### What you need to do:
Gather every line from the rows below that contains the string "location". Case counts.
☆ ☆ ☆ ☆ ☆
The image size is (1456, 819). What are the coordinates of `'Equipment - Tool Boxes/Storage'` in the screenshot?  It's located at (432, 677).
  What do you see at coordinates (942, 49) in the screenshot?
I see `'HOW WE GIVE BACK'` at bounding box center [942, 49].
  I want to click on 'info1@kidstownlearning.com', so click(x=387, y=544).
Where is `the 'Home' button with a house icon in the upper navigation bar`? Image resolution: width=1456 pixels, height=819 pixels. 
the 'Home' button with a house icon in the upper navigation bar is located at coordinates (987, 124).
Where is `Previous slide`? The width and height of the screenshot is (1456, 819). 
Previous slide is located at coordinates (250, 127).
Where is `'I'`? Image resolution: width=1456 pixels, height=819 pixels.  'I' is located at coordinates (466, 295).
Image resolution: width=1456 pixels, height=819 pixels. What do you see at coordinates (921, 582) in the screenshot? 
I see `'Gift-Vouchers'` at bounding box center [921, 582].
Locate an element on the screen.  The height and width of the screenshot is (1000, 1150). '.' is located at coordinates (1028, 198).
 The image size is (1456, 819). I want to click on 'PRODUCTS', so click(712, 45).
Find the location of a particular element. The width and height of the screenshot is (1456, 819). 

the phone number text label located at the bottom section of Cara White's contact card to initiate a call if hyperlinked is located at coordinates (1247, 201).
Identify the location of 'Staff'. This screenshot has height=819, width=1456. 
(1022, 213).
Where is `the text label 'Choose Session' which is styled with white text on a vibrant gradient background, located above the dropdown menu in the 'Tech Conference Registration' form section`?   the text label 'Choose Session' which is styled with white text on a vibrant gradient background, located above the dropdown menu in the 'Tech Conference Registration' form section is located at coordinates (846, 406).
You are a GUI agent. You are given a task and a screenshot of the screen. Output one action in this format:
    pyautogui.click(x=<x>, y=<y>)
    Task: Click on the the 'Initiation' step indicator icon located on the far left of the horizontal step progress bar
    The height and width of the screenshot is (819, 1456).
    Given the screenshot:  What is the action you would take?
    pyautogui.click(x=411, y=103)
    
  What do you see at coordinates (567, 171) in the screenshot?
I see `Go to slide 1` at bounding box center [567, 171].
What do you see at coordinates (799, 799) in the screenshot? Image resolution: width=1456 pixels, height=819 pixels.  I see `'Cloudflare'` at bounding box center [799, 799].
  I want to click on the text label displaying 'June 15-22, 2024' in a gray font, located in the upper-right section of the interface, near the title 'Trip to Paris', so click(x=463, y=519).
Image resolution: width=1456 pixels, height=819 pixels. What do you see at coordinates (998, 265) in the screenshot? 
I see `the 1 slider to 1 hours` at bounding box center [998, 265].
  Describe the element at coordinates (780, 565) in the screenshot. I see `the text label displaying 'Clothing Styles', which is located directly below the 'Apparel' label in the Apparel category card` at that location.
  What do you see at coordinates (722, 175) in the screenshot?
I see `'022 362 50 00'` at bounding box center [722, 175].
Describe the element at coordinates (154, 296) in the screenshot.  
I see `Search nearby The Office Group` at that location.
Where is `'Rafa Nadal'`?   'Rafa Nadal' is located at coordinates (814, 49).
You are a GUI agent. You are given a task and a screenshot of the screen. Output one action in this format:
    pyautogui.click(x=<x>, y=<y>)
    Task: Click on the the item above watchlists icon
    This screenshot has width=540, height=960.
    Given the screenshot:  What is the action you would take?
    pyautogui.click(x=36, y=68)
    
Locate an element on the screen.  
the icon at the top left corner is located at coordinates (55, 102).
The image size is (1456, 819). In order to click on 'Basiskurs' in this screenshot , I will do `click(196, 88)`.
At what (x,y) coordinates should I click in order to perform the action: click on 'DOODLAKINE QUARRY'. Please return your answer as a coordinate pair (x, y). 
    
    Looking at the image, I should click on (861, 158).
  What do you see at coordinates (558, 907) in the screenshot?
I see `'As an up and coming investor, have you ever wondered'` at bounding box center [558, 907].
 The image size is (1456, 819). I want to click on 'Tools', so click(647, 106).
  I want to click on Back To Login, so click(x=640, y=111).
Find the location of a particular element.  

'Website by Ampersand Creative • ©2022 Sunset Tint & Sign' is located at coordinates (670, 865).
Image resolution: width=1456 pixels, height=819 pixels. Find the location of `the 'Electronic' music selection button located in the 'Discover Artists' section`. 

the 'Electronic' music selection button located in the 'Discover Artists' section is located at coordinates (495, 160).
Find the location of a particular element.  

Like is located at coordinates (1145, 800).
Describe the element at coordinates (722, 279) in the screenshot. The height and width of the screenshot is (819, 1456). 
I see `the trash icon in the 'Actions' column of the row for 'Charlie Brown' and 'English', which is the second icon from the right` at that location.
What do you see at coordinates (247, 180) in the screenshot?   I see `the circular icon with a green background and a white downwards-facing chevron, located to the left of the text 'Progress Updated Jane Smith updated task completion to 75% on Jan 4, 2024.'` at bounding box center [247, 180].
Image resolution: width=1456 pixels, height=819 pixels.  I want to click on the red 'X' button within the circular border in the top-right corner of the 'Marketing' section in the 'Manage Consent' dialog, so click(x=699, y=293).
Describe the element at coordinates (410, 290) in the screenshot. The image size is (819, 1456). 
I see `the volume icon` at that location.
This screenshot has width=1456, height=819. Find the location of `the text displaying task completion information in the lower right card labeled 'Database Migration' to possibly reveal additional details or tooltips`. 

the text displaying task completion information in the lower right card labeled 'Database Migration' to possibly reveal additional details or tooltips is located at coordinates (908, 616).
☆ ☆ ☆ ☆ ☆
### Finished exercise:
Find the location of a particular element. The width and height of the screenshot is (1456, 819). 
Identify the location of 'Staff'. This screenshot has height=819, width=1456. 
  Describe the element at coordinates (780, 565) in the screenshot. I see `the text label displaying 'Clothing Styles', which is located directly below the 'Apparel' label in the Apparel category card` at that location.
I see `Search nearby The Office Group` at that location.
Find the location of a particular element.  
Image resolution: width=1456 pixels, height=819 pixels. Find the location of `the 'Electronic' music selection button located in the 'Discover Artists' section`. 
Find the location of a particular element.  
I see `the trash icon in the 'Actions' column of the row for 'Charlie Brown' and 'English', which is the second icon from the right` at that location.
I see `the volume icon` at that location.
This screenshot has width=1456, height=819. Find the location of `the text displaying task completion information in the lower right card labeled 'Database Migration' to possibly reveal additional details or tooltips`. 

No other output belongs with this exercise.